## TASK MATERIAL
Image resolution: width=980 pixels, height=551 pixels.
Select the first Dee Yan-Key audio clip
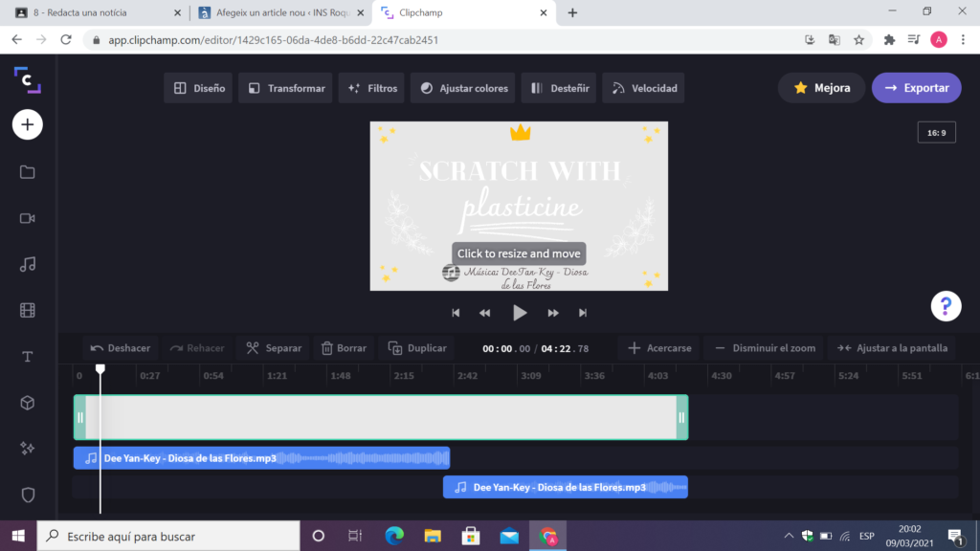pos(260,458)
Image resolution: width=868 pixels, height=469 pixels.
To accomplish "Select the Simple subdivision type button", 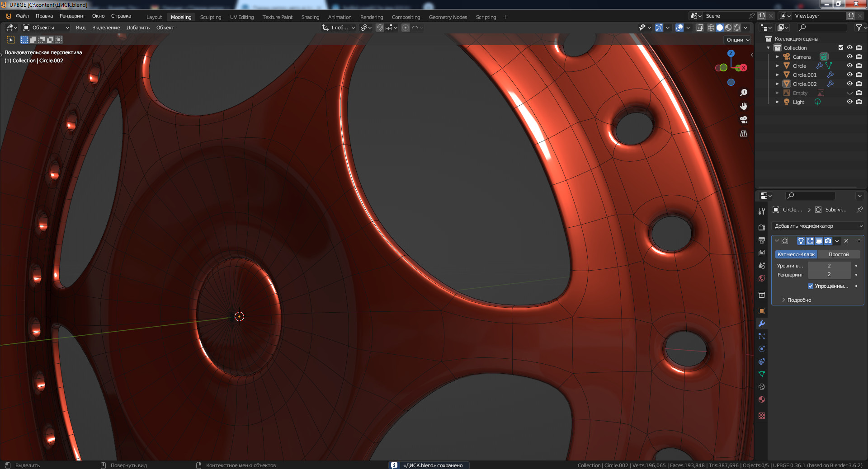I will [839, 254].
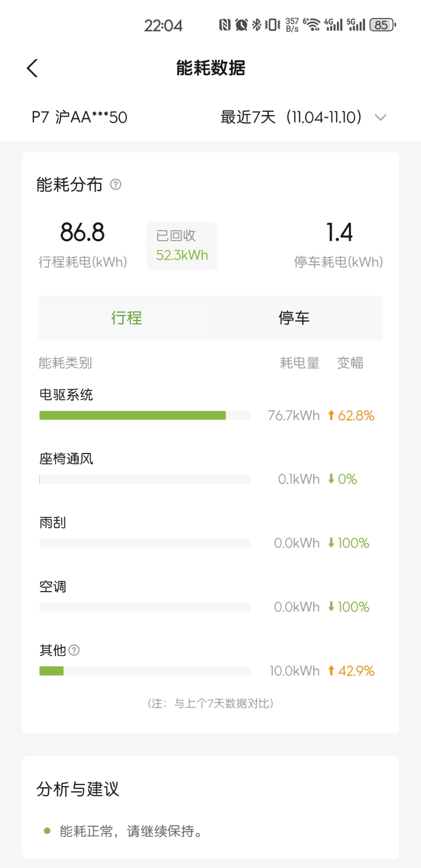
Task: Tap the 1.4 parking consumption value
Action: 339,232
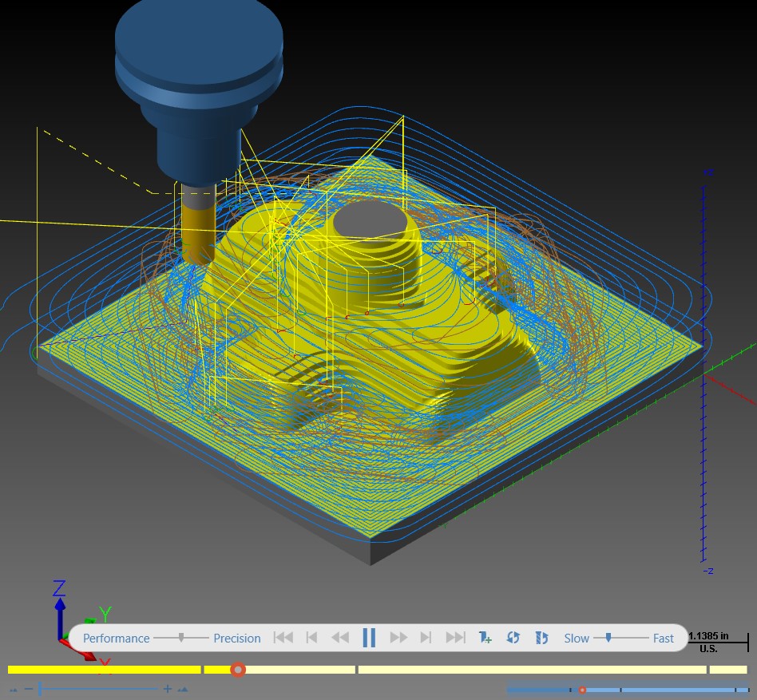Jump to the simulation start
The height and width of the screenshot is (700, 757).
coord(283,638)
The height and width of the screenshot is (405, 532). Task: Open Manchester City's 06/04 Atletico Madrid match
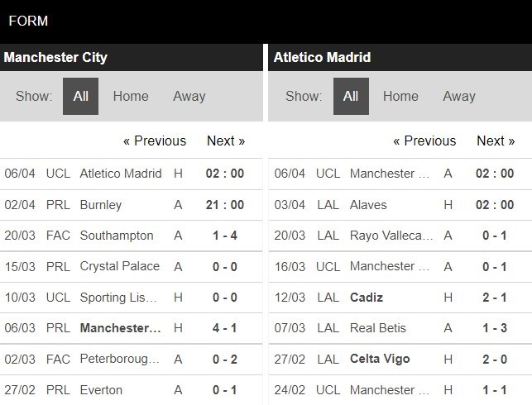click(x=121, y=174)
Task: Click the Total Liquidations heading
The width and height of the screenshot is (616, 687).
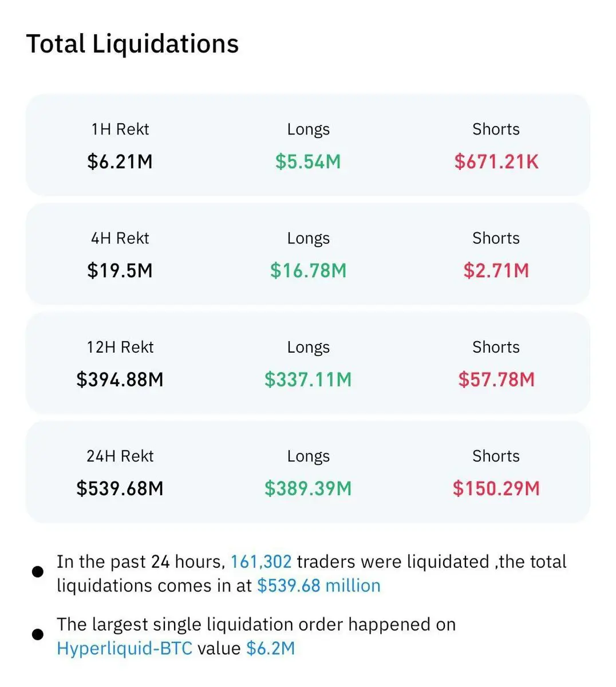Action: (132, 44)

## TASK BRIEF
Word for word, output the lines from the line bearing "The width and" through the end of the records above, and only those, without the pictures.

## ANSWER SPACE
The width and height of the screenshot is (616, 687).
Action: (132, 44)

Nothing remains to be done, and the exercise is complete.